SOURCE EXCERPT:
+---+
As described above, in the embodiment comparing to Embodiment 4, the TFT
having a negative threshold voltage V.sub.TH can be used and the image
signal voltage can be lowered.
[Embodiment 8]
This embodiment is different from Embodiment 1 in the structure of pixel
and the driving method.
In the embodiment, the pixel is constructed as shown in FIG. 21. The
equivalent circuit of the pixel is as shown in FIG. 22. The
cross-sectional view being taken on the line E-E' in FIG. 22 is shown in
FIG. 23. The cross-sectional view being taken on the line F-F' in FIG. 22
is shown in FIG. 24. The cross-sectional view being taken on the line G-G'
in FIG. 22 is shown in FIG. 25. As shown in FIG. 21, thin film transistor
elements 15a and 15b are formed in the pixel. As shown in FIG. 21, the
signal voltage corresponding to an image is applied to a drain electrode
25a in the thin film transistor element 15a, and transmitted to the pixel
electrode 3 through a source electrode 26a and a through hole 31. The
voltage in a counter electrode 4 for giving a voltage difference is
applied to the pixel electrode 3 from the scanning electrode 13a in the
following row through a through hole 32, a drain electrode 25b of the thin
film transistor element 15b, and a source electrode 26b. As shown in FIG.
25, a storage capacitance element 16a is formed with the pixel electrode
3, the counter electrode 4 and a gate insulator 9. There, the storage
capacitance element 16a is provided to keep the voltage in the pixel
electrode at a constant voltage by absorbing the noise due to the signal.
As described above, two thin film transistor elements are provided in a
single pixel so that, as shown in FIG. 24, the direction of the electric
field E between the pixel electrode 3 and the counter electrode 4 mainly
has the parallel or horizontal component. Although two thin film
transistor elements are used there, three or more thin film transistor
elements may be used for redundant structure. Similarly, two or more
storage capacitance elements 16a may be used. Here, since the alignment
between the pixel electrode 3 and the counter electrode 4 is performed
only by using a photo-mask, the deviation in the electric field applied to
the liquid layer is suppressed small. Further, since both of the source
electrodes are formed on the same layer, the deviation in the distance d
between the pixel electrode 3 and the counter electrode 4 can be
suppressed less than 5%.
+---+
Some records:
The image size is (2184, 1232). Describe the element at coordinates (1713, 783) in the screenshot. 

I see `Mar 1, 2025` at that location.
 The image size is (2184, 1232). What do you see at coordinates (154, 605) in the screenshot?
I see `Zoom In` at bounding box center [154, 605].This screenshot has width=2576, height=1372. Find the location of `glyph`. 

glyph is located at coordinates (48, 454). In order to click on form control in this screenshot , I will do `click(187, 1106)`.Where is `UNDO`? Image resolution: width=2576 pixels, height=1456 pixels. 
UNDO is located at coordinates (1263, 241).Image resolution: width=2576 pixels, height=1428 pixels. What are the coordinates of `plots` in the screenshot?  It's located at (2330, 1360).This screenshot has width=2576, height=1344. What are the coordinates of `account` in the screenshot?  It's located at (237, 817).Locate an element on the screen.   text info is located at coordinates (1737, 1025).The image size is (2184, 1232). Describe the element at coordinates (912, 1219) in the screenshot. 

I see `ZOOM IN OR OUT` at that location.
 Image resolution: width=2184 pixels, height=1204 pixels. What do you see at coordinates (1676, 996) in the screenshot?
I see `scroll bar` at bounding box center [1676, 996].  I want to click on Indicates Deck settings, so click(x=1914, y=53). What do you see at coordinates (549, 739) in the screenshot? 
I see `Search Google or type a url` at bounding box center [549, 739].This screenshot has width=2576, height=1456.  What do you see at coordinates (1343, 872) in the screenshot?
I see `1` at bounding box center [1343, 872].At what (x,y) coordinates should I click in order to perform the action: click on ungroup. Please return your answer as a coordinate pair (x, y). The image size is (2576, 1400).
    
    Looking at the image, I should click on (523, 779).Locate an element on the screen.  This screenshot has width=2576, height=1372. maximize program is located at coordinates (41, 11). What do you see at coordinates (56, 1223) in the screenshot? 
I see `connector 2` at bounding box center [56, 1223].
+---+
PROBLEM TO WORK ON: Write the next part of the passage on the two-transistor pixel of Embodiment 8, starting after its final sentence.

OUTPUT FOR THIS EXERCISE:
The driving method will be described below. FIG. 27 shows the waveform of
the voltage applied to each of the electrodes. Here is employed the line
at a time method where signals are written row by row. The scanning
voltage form 40: V.sub.G(i) is composed of the selective pulse 41:
V.sub.GON(i) for selecting TFT's in a row and turning them into ON-state
and counter electrode voltage pulse 51: V.sub.C(i) for giving the voltage
V.sub.C to the counter electrode in the precedent row. The counter
electrode voltage pulse 52: V.sub.GC(i+1) in the (i+1)-th row is applied
nearly in synchronizing with the selective pulse 41: V.sub.GON(i) for the
scanning line in the i-th row. Therefore, when the selective pulse 41 is
applied to the scanning voltage waveform 40 for the line in the i-th row,
the thin film transistor elements 15a and 15b are turned ON, the signal
voltage wave from 61: V.sub.D(j) and the counter electrode voltage pulse
52: V.sub.GC(i+1), in the (i+1)-th row are written in the storage
capacitance 16a and the liquid crystal 5a connecting to the signal
electrode 2 and the scanning electrode 13a through the thin film
transistor elements 15a and 15b respectively. After completion of the
writing period (1 H) for the row, the scanning voltage waveform 40:
V.sub.G(i) falls to the OFF level (non-selective voltage), the thin film
transistor elements 15a and 15b turning into the OFF state, the written
voltage is being kept. However, actually, the feedthrough voltage 76, 77
take place by the coupling noise due to the parasitic capacitances of the
thin film transistor elements 5a and 5b, the written voltage is being kept
at that voltage. Here, the voltage applied to the liquid crystal is the
voltage 78 between the source voltages 71 and 72 in the thin film
transistor elements 15a and 15b respectively. The brightness of the pixel
(transmission ratio) is determined by the voltage 78.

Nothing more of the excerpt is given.